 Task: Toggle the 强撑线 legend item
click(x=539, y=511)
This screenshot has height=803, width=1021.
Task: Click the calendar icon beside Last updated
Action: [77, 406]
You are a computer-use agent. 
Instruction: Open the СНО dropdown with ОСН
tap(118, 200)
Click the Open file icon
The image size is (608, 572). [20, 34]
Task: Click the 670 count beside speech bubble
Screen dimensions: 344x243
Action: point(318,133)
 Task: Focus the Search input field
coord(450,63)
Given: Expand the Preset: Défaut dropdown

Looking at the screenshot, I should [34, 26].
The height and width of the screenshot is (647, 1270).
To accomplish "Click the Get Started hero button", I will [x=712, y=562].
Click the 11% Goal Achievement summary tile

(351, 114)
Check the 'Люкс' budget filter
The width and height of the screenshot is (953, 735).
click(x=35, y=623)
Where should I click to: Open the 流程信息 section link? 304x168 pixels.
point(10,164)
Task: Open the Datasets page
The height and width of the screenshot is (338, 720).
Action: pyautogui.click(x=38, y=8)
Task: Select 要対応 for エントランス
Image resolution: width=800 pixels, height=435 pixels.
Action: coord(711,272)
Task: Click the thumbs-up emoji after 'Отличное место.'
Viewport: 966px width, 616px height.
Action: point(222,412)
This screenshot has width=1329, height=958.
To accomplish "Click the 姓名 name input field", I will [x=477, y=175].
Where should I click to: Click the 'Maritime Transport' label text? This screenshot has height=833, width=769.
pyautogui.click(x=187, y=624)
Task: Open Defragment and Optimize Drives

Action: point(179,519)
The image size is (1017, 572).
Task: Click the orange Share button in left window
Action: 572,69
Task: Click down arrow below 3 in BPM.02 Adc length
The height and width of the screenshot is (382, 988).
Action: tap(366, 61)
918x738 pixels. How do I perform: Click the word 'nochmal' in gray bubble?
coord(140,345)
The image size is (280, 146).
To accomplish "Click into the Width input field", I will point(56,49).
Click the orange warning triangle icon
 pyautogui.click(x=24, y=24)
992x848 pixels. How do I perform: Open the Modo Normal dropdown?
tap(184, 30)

**TASK OBJECTIVE:** Can you repeat all of the records above exactly as they appear?

**COMPLETE ANSWER:**
 Task: Toggle the 强撑线 legend item
click(x=539, y=511)
This screenshot has height=803, width=1021.
Task: Click the calendar icon beside Last updated
Action: [77, 406]
You are a computer-use agent. 
Instruction: Open the СНО dropdown with ОСН
tap(118, 200)
Click the Open file icon
The image size is (608, 572). [20, 34]
Task: Click the 670 count beside speech bubble
Screen dimensions: 344x243
Action: point(318,133)
 Task: Focus the Search input field
coord(450,63)
Given: Expand the Preset: Défaut dropdown

Looking at the screenshot, I should [34, 26].
The height and width of the screenshot is (647, 1270).
To accomplish "Click the Get Started hero button", I will [x=712, y=562].
Click the 11% Goal Achievement summary tile

(351, 114)
Check the 'Люкс' budget filter
The width and height of the screenshot is (953, 735).
click(x=35, y=623)
Where should I click to: Open the 流程信息 section link? 304x168 pixels.
point(10,164)
Task: Open the Datasets page
The height and width of the screenshot is (338, 720).
Action: pyautogui.click(x=38, y=8)
Task: Select 要対応 for エントランス
Image resolution: width=800 pixels, height=435 pixels.
Action: coord(711,272)
Task: Click the thumbs-up emoji after 'Отличное место.'
Viewport: 966px width, 616px height.
Action: point(222,412)
This screenshot has width=1329, height=958.
To accomplish "Click the 姓名 name input field", I will [x=477, y=175].
Where should I click to: Click the 'Maritime Transport' label text? This screenshot has height=833, width=769.
pyautogui.click(x=187, y=624)
Task: Open Defragment and Optimize Drives

Action: point(179,519)
The image size is (1017, 572).
Task: Click the orange Share button in left window
Action: 572,69
Task: Click down arrow below 3 in BPM.02 Adc length
The height and width of the screenshot is (382, 988).
Action: tap(366, 61)
918x738 pixels. How do I perform: Click the word 'nochmal' in gray bubble?
coord(140,345)
The image size is (280, 146).
To accomplish "Click into the Width input field", I will point(56,49).
Click the orange warning triangle icon
 pyautogui.click(x=24, y=24)
992x848 pixels. How do I perform: Open the Modo Normal dropdown?
tap(184, 30)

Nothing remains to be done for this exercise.